Exercise instructions:
A – In the Liverpool–Newcastle match preview, how many passes have Newcastle misplaced in their own half this campaign?
B – Echo the Liverpool–Newcastle match preview word for word from "Given that the aggressive, unsettling nature of Liverpool's" up to and including "task more difficult.".

Excerpt:
Focus: Why Klopp's hard-pressing Liverpool should overrun Newcastle

The two parts of Jurgen Klopp’s tactical model – furious pressing and direct, piercing attacks –have already fused into a cohesive system at Liverpool. Given that the aggressive, unsettling nature of this strategy is most effective against fragile and disorganised defences, Newcastle could be in for a battering. Steve McClaren could not be faced with a more daunting fixture.

Given that the aggressive, unsettling nature of Liverpool's strategy is most effective against fragile and disorganised defences, Newcastle could be in for a battering.

Confidence is understandably low at St. James’ Park after conceding eight goals in two games against Leicester City and Crystal Palace, but whereas others may be capable of grinding out results to prevent a free-fall into the Championship, Newcastle’s insistence on attempting a considered, short-passing approach makes this task more difficult.

When self-esteem is low, nerves override muscle memory; technical skill and decision-making are the first things to suffer. This is why teams that refuse to go direct stay in a rut for longer (see Everton and Aston Villa last season) and why Newcastle have misplaced more passes in their own half (364) than any other Premier League team this campaign. Liverpool’s high pressing should disrupt and overwhelm Newcastle easily.

Newcastle are vulnerable to the Klopp system because of their wasteful possession, but also because of the huge spaces they leave between the defensive and midfield lines. Newcastle have conceded more shots per game (16.9) than any other team, and this is partly due to the 15-yard gaps that yawn open as the back four retreat fearfully and the middle five jog listlessly back from an attack. They have conceded seven goals from outside the box this season, with Crystal Palace’s first and third goals coming directly from these areas; Jack Colback and Vurnon Anita failed to make a single interception.

Liverpool’s 6-1 destruction of Southampton in midweek can only have deepened the sense of impending doom on Tyneside; this was a textbook Jurgen Klopp performance of tackling high up the pitch, achieved – alarmingly for Newcastle – without Christian Benteke, Roberto Firmino, Philippe Coutinho, and Jordan Henderson.

It's difficult to predict which four of his creative players Klopp will use, but he currently has seven playmakers or strikers playing at the top of their game.

Whichever team Klopp selects, it is difficult to envisage a scenario in which that swarming mass of bodies – constantly searching for support, making runs in behind, and attempting the clinical final ball – does not leave Newcastle’s misshapen defence confused and demoralised.

Study material:
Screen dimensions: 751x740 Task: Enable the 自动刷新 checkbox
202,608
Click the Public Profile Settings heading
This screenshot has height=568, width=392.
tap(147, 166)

Answer set:
A – 364

B –
Given that the aggressive, unsettling nature of Liverpool's strategy is most effective against fragile and disorganised defences, Newcastle could be in for a battering.

Confidence is understandably low at St. James’ Park after conceding eight goals in two games against Leicester City and Crystal Palace, but whereas others may be capable of grinding out results to prevent a free-fall into the Championship, Newcastle’s insistence on attempting a considered, short-passing approach makes this task more difficult.